Questioning, too, the SEC’s lawyers, she said, as reported in Reuters, “It seems like you are trying to say that all digital assets, at the end of the day, have the earmark of securities. If you are not, where is the boundary of what you are saying?”
Her comments echoed Judge Katherine Polk Failla of the District Court for the Southern District of New York who, during the SEC vs. Coinbase hearing last week, posited to SEC assistant chief litigation counsel Patrick Costello her concern that “what [the SEC is] asking for is to broaden the definition of what constitutes a security.”
Like Failla, Jackson opted not to make a decision from the bench, and said she would take the issue under advisement.
Like Coinbase, attorneys for Binance also sought to invoke the major questions doctrine, which states that Congress does not delegate government agencies issues of major political or economic significance. Jackson, however, wasn’t sure it applied.
“I have to say that while this may be a trillion dollar industry, I'm not inclined to think it qualifies under the very narrow circumstances outlined in these cases,” she said, according to The Block.

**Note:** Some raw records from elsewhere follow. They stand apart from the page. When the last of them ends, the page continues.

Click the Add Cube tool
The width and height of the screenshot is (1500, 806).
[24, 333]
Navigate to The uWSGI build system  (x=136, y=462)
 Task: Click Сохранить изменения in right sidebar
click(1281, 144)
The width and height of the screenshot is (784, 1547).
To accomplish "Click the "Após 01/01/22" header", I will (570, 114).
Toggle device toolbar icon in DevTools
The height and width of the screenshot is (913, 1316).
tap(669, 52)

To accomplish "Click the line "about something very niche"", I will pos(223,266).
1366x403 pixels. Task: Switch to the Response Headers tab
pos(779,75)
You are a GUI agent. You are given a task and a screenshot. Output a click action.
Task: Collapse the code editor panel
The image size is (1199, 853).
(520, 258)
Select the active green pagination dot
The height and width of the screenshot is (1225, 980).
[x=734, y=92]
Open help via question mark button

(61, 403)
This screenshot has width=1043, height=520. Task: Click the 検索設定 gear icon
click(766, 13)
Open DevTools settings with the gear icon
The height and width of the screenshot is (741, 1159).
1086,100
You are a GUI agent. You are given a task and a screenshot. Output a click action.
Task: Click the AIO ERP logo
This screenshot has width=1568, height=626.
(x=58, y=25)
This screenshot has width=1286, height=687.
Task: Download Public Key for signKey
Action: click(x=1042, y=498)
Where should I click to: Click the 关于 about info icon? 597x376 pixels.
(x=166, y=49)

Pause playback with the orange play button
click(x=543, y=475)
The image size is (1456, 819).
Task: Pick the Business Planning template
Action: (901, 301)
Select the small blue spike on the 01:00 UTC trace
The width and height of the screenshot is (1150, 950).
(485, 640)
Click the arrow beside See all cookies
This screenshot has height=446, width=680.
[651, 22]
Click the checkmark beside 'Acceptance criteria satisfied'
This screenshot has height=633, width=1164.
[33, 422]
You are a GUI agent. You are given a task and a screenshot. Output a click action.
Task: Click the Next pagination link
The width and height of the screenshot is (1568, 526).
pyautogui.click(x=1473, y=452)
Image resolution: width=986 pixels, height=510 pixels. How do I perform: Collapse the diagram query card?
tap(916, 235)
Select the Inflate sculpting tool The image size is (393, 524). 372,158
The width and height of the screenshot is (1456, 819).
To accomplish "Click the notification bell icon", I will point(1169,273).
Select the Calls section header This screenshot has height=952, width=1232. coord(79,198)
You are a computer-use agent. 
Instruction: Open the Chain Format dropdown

The SEC lawsuit is the remaining ax hanging overhead for Binance, which settled with the Justice Department, the Treasury Department, the Commodity Futures Trading Commission and the Office of Foreign Assets Control for $4.3 billion in November to resolve violations related to the Bank Secrecy Act, the International Emergency Economic Powers Act and the exchange’s failure to register as a money transmitting business.
Founder and then-CEO Zhao pleaded guilty to anti-money-laundering law violations and evacuated his post, forking over $50 million himself. His sentencing hearing is scheduled for Feb. 23.